### [WHAT YOU ARE ASKED TO DO]
After locating the line with "Given: View the" in the entries below, output it and each following line up to and including the line with "Task: Open the Conversion en cours section", exactly and without pictures.

### [MATERIAL TO PROCESS]
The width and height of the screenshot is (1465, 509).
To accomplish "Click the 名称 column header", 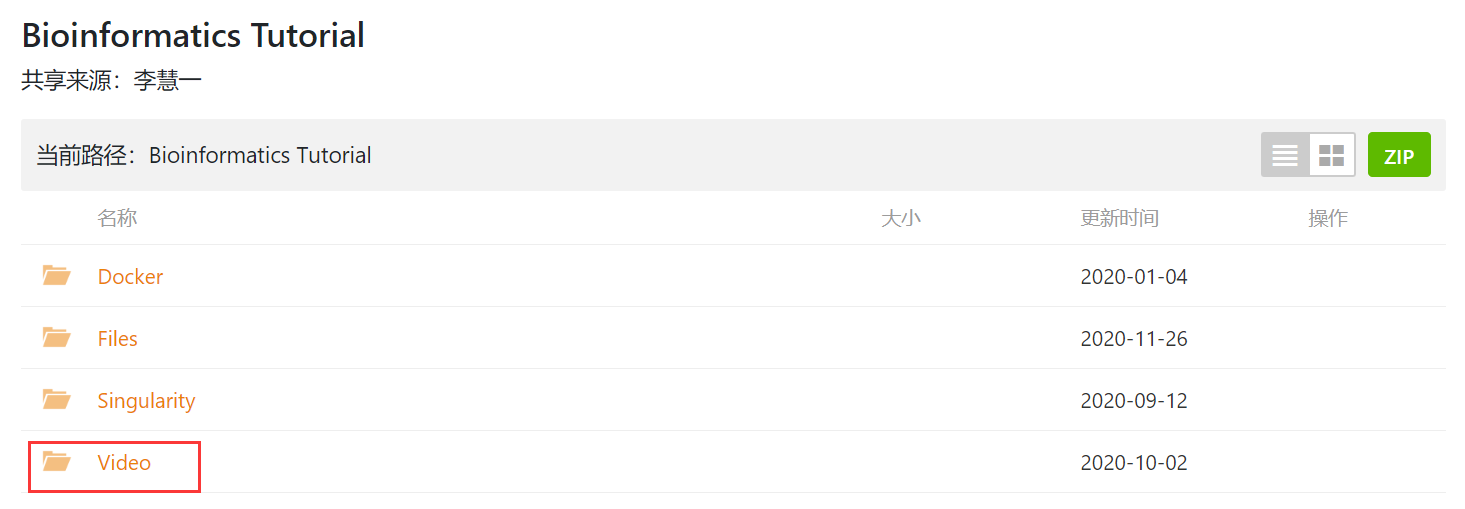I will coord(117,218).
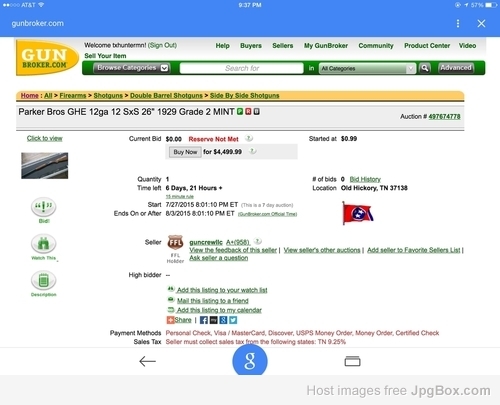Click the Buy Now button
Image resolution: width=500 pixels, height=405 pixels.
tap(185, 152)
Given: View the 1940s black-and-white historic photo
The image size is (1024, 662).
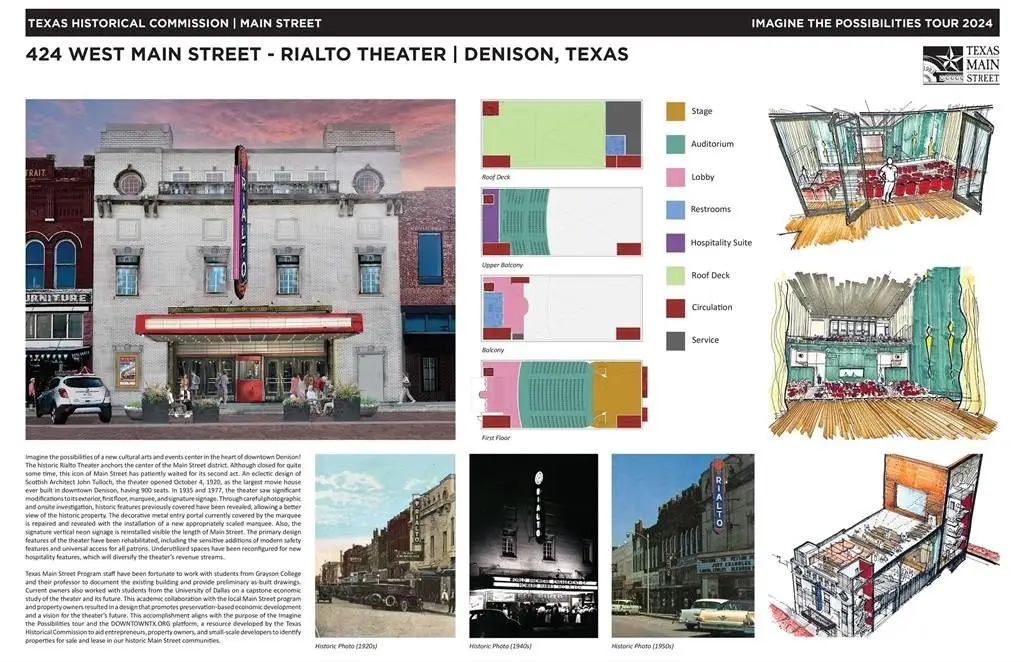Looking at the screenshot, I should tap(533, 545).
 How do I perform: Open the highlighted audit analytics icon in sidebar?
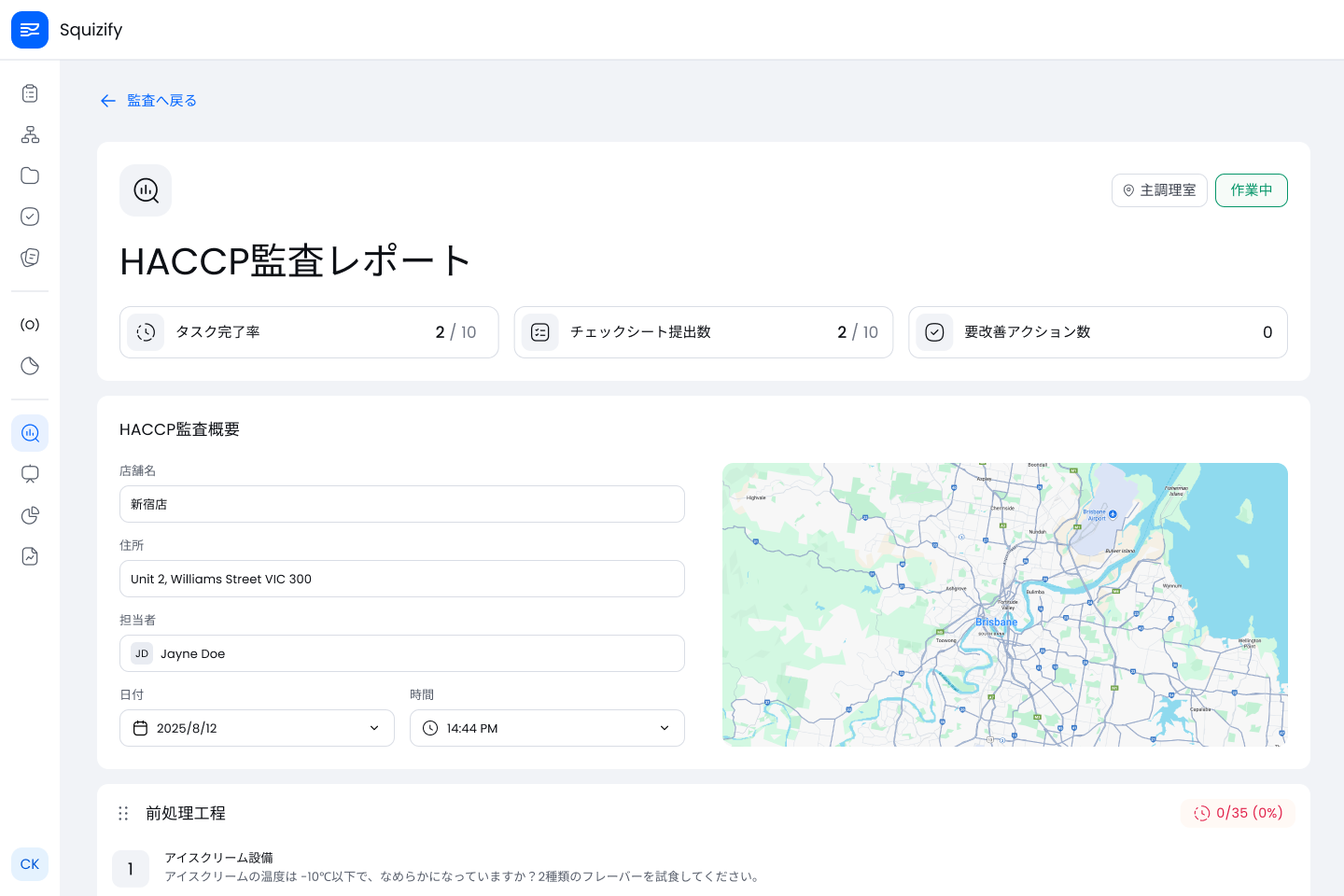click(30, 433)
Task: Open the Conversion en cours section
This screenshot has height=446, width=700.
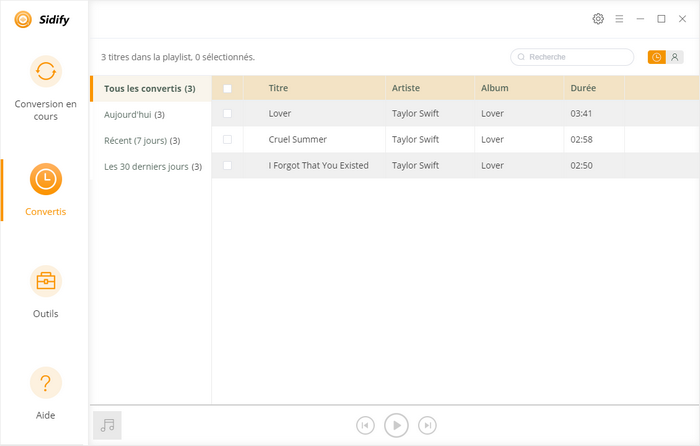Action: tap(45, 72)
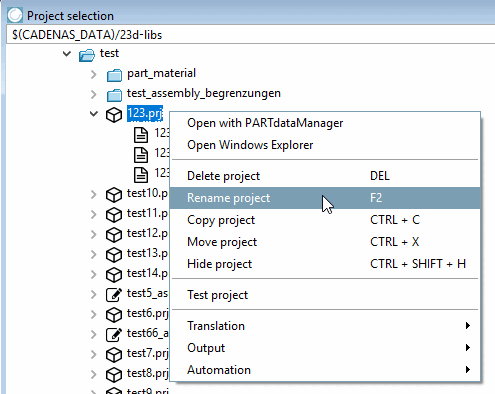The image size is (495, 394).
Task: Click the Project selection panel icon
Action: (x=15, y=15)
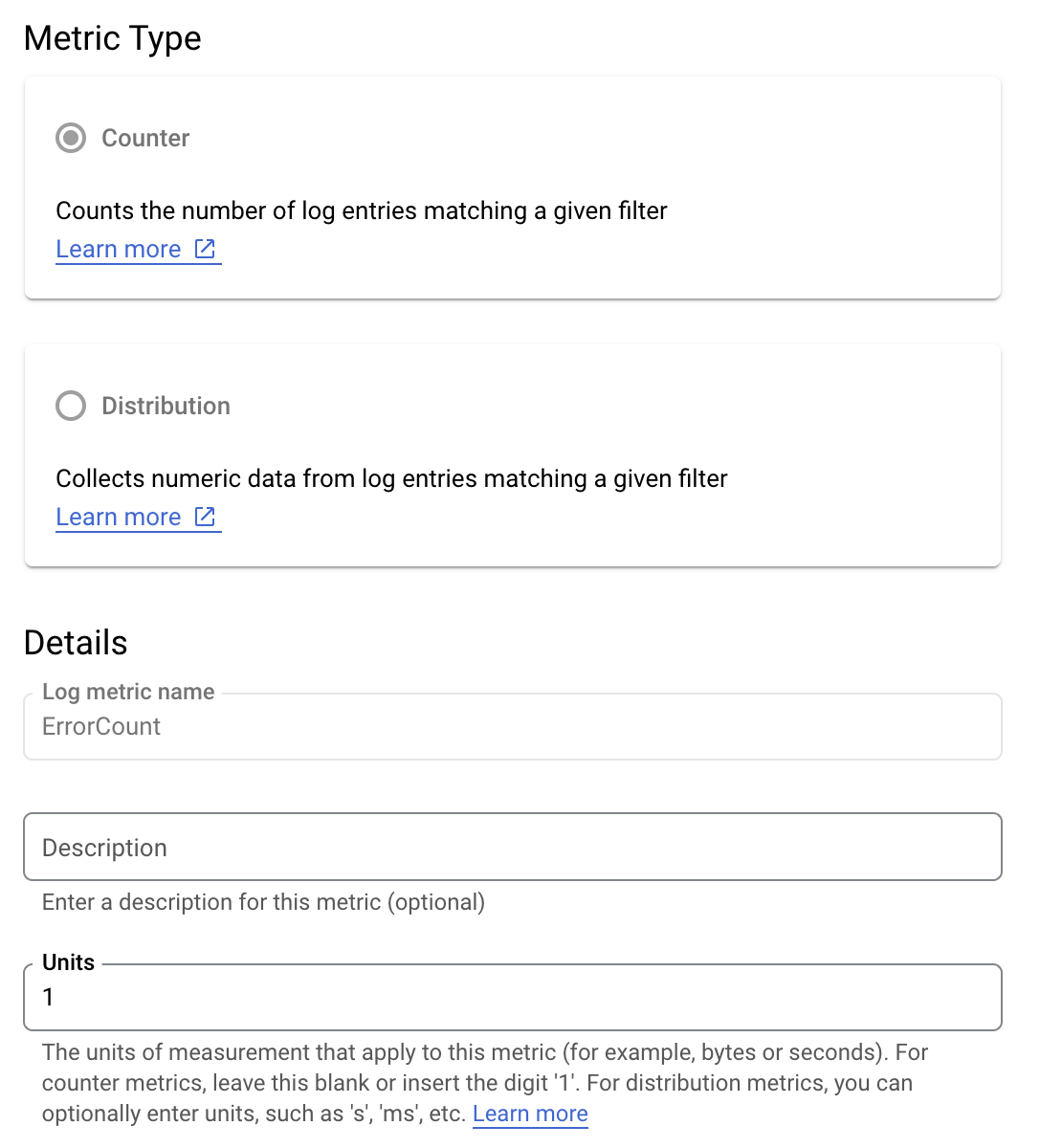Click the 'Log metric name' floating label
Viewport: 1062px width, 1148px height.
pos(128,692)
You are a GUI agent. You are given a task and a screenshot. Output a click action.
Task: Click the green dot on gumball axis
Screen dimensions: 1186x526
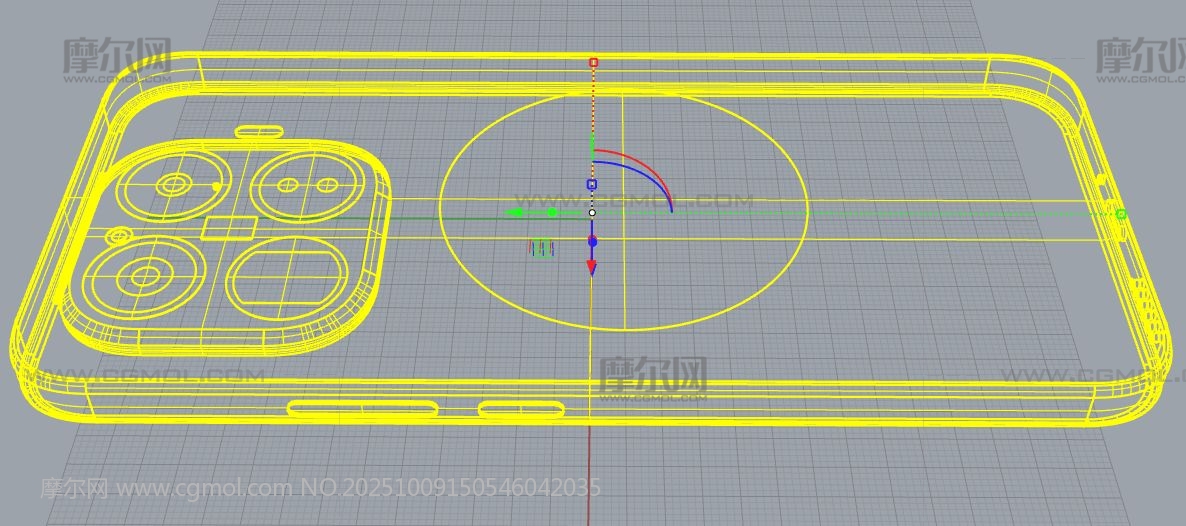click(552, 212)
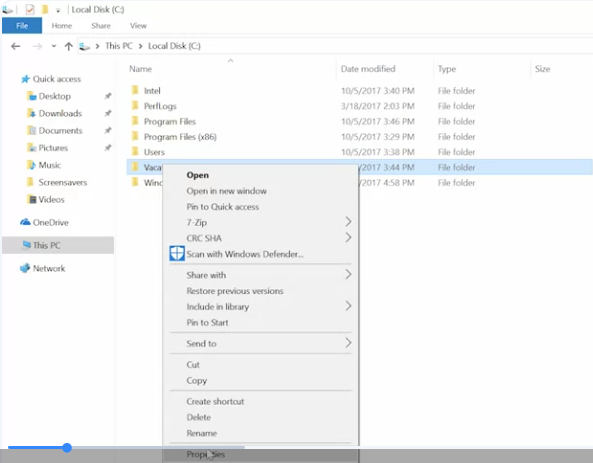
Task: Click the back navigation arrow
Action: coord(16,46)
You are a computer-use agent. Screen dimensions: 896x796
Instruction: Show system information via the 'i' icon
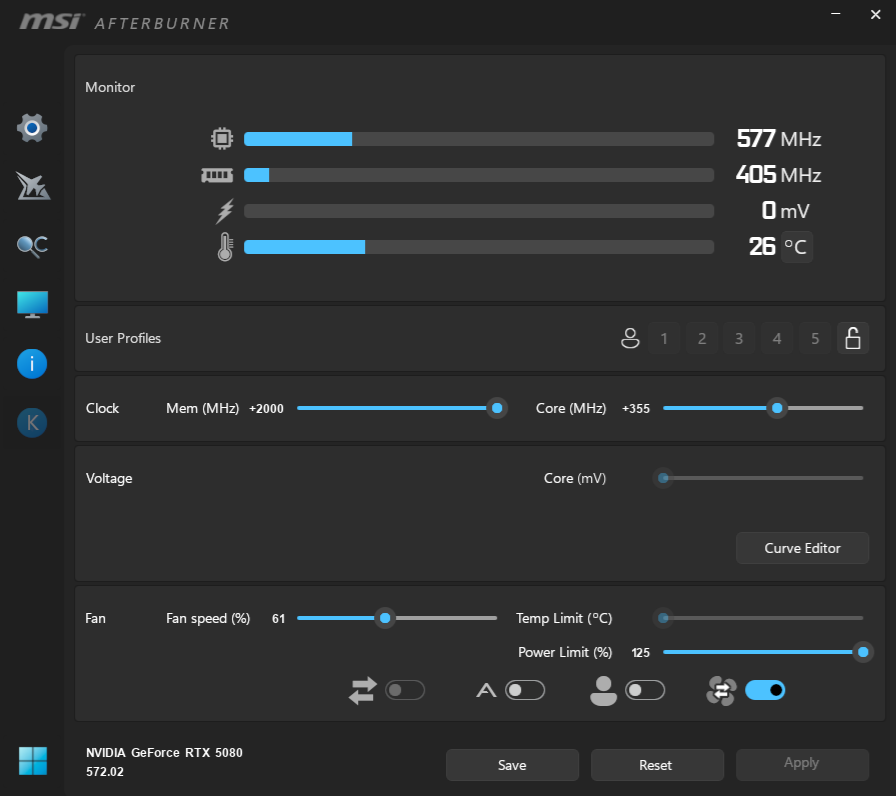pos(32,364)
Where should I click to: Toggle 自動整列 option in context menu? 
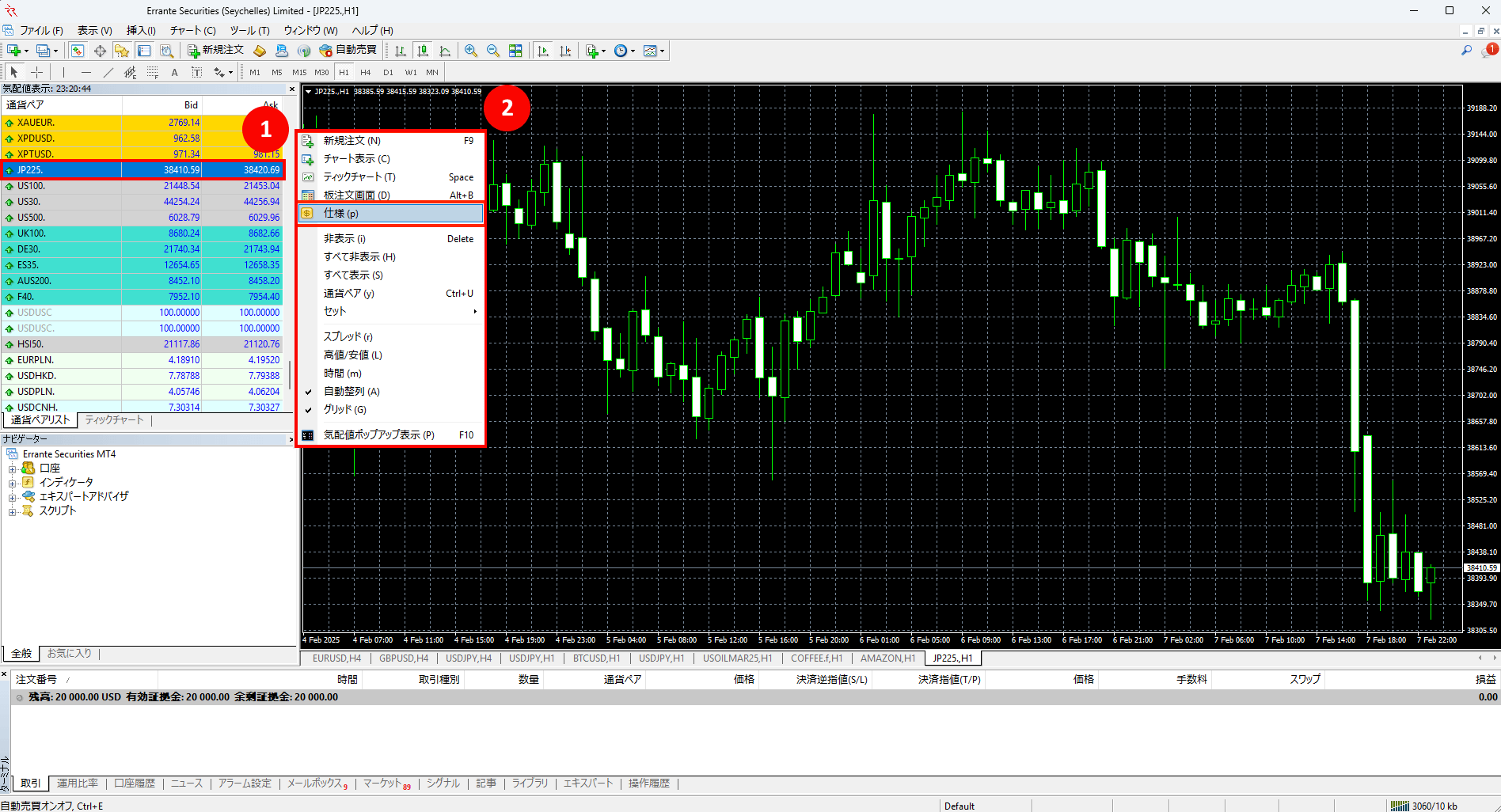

### [RESPONSE FOR THIS EXERCISE]
Given: View the 1940s black-and-white historic photo
The image size is (1024, 662).
Looking at the screenshot, I should tap(533, 545).
 How do I perform: Open the highlighted audit analytics icon in sidebar?
click(30, 433)
Task: Open the Conversion en cours section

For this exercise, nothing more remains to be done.